A comment on The Evolution of Intelligence – from Neural Nets to Language. says:
I believe it is time we consider Post Neural Networks models, to overcome limitations of the NN model in such applications as natural language
I suspect that this was meant to be a criticism - but I agree (in the same general terms as the original comment) with the sentiment.
Part of the problem relates to terminology, the fact that I have been out of academic circles for over 20 years, and at 73 and with no east library access I am not in a position to absorb all the research in all area relating to the brain, its evolution, language, etc. carried out since I retired. As a result I will occasionally use words in a common sense "everyday" use when they also have specialist meaning to experts in one field or another.
As far as terminology goes I have used the word neural net to mean the network of neurons in the brain - and not specifically some artificial intelligence research mathematical model. There can be little doubt that the brain contains a network of neurons connecting the nerve cells - and they apparently play an important function in how the brain works - and I am sure we couldn't speak if all the neurons were suddenly removed. Thus any model of language MUST, in some way or another, depend on understanding how the neurons and nerve cells in the brain work.
One must also consider the problem of models in general and what they can and cannot do. As someone who graduated as a chemist, and did a Ph.D. relating to theoretical chemistry I am well aware that for some tasks you need multiple models. When I cook a meal I do not, for example, try to explain what is happening in terms of wave functions.

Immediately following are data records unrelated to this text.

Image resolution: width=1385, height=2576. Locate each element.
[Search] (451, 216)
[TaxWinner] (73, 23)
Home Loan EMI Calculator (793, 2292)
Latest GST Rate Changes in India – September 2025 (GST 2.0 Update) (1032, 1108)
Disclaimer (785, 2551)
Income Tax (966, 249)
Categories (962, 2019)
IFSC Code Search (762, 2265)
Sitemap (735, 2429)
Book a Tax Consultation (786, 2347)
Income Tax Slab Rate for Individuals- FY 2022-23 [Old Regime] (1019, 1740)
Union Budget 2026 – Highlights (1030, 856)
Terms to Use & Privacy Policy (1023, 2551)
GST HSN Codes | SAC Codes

If we want to relate what the neurons are doing with natural language we need suitable models. If you ask whether a typical Artificial Intelligence Neural Net model could directly support natural language you are asking a question (in modelling terms) of whether one could use quantum mechanics to predict which sperm will fertilize an egg or whether a stored program computer's central processor could run a major air traffic control system without intervening software.
What I am saying is that if you are to relate what happens at the neuron level with the works of Shakespeare you will need intermediate models. Modern stored program computers work because they invoke a onion shell of models (called programs) between the electronic and the what the user actually sees and does at the keyboard.
So the question we need to ask is not "Can we go directly from a neural net to natural language?" - but rather "What intermediate models do we need to introduce to bridge the gap?" CODIL was designed as a "white box" information processing tool to help people with a range of potentially open-ended tasks - and while it was not taken up commercially it has been demonstrated to be potentially very powerful. Because funding was not obtained to allow the research to continue it could well be able to support a natural language system. What I realised when I decided to pop my head up from retirement was that its architecture was compatible with at least some ideas about neural nets.
While I would be the first to agree that it may well not be THE ANSWER it at least looks as if it could provide the basis of a "first attempt" modelling of the brain's equivalent to a stored program computer's symbolic assembly language.
If this is what Post-Neural Research is looking for we are in 100% agreement.